» SUPPLIED TEXT

################

They have a solar food dryer, 25 fruit and nut trees, solar cookers, solar hot water heater and photovoltaic panels, plenty of food in the garden and chickens in the yard.
Richard Heinberg, senior fellow at The Post Carbon Institute and author of several books on resource depletion, most recently The End Of Growth, gives us a tour of the home he shares with his wife in California.
It's a beautiful example of a sustainable house -- but the real value of this video is in his wise and enlightened commentary on where we are headed.
He sees clearly the changes coming to our modern industrial way of life, being that so much of his work centers on the study of declining fossil fuels, and our collective denial of the predicament. But he does not promote fear, blame, panic or negativity on any level.
He speaks about the end of our growth - based culture in positive tones. As we near the end of this unnaturally GDP-obsessed, fast paced economy that is constantly globalizing all sorts of processes of production and consumption, we are headed instead to an economy that is shrinking, and becoming more localized.

################

» PROBLEM SET
a) Answer these questions using the text on Richard Heinberg's home:
(i) How many fruit and nut trees are at the home?
(ii) In which state is the home that Heinberg shares with his wife?
(iii) What is the title of Heinberg's most recent book?
b) Summarize the text on Richard Heinberg's home in two sentences.
c) Write what comes next in the text on Richard Heinberg's home, after its final sentence.

» MATERIAL PROVIDED
################

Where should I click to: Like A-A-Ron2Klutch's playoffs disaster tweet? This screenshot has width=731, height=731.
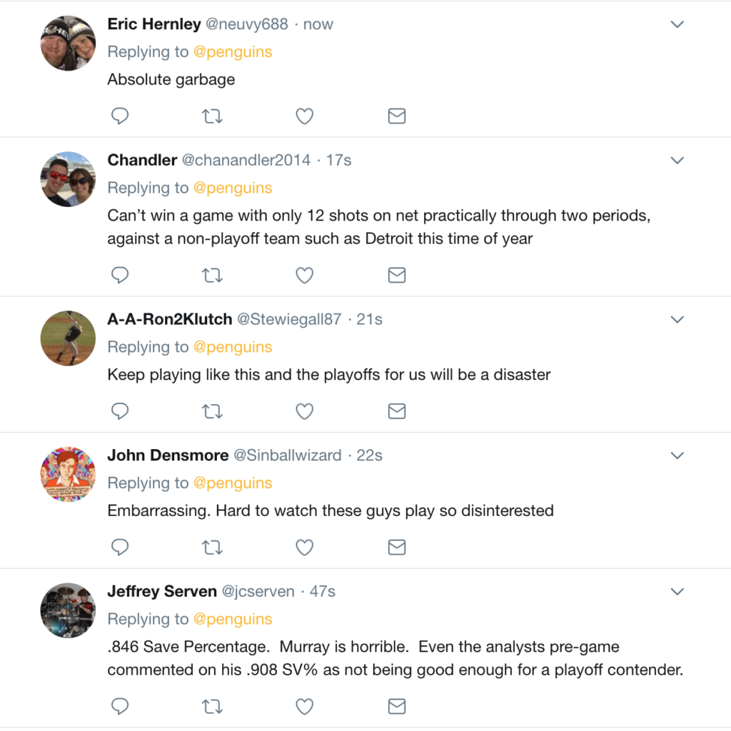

################

» RESULTS OF THE TASKS
a)
(i) 25
(ii) California
(iii) The End Of Growth

b) Richard Heinberg, a senior fellow at The Post Carbon Institute, gives a tour of the sustainable California home he shares with his wife, which has solar equipment, fruit and nut trees, a garden and chickens. Although he sees clearly the coming changes to modern industrial life, he does not promote fear and speaks in positive tones about a move toward a shrinking, more localized economy.

c)
"We can in fact increase people's quality of life as consumption declines." Heinberg says confidently. "It's mostly a matter of what we aim for. Because we've created a financial system that depends on growth, we've been aiming for GDP growth above all else. But if we aim instead for the integrity of our environment and the quality of our community life as goals, then we can achieve those things while actually reducing our consumption."
This type of homestead- minded house, and these insights and goals, are exactly the type of thing we DO need MORE of!
--Bibi Farber
This video was produced by Fair Companies.
Richard Heinberg is the author of:
The End of Growth: Adapting to our New Economic Reality (June 2011)
Blackout: Coal, Climate, and the Last Energy Crisis (2009)
Peak Everything: Waking Up to the Century of Declines (2007)
The Oil Depletion Protocol: A Plan to Avert Oil Wars, Terrorism and Economic Collapse (2006)
Powerdown: Options and Actions for a Post-Carbon World (2004)
The Party's Over: Oil, War and the Fate of Industrial Societies (2003)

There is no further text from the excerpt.